Review Of Rachmoninov's Vespers From The Tribune:

The weekend brought more Russian music, this from the Chicago Chorale, which lent its massed voices to the Eastern Orthodox Lenten celebration with a fervent performance of Sergei Rachmaninov's monumental "Vespers" — or, as it is properly called, "All-Night Vigil" — under director Bruce Tammen.
The composer's settings of 15 texts — nine based on existing chants, the other six consisting of original material he called "conscious counterfeits" — represent the crowning achievement of Russian Orthodox choral music. These a cappella hymns, psalms and prayers brought out some of his most inspired musical invention. They reveal an altogether different Rachmaninov from the composer we know from his piano concertos and symphonies.
Yet the challenges posed by the "Vespers" are great for Western choirs, standing as they do outside the music's ancient Russian sacred tradition, not to mention having to cope with the score's huge technical, musical, linguistic and expressive demands.

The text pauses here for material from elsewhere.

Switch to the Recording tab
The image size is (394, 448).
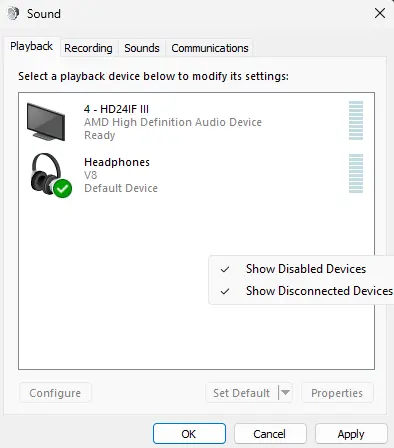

I cannot vouch for the absolute accuracy of Old Church Slavonic diction Tammen secured from his 64 amateur choristers but came away moved by the beauty and high professionalism of their performance Saturday at St. Benedict Catholic Church in Chicago's North Center neighborhood.
The resonant acoustics nourished a choral sound that was pinpoint of blend and intonation, yet was ever alert to rapid shifts of tempo, dynamics and register. Sonorities coalesced into a dark cloud one moment, opening into a luminous haze the next. The chorale's wholehearted engagement with the texts was never in question.
If Tammen's basses could not quite match the deep, tolling magnificence their Russian counterparts would bring to their low B flats, the bell-like pealing of the altos and tenors around the nicely reedy solo tenor of Bill McDougall made a most pleasing effect in the prayerful "Lord, Now Lettest Thou." The chorus' able finessing of the interlaced vocal parts and quick reiterations of text in "The Great Doxology" was another highlight. The Chicago Chorale will conclude its 15th anniversary season with a concert June 11 at Hyde Park Union Church.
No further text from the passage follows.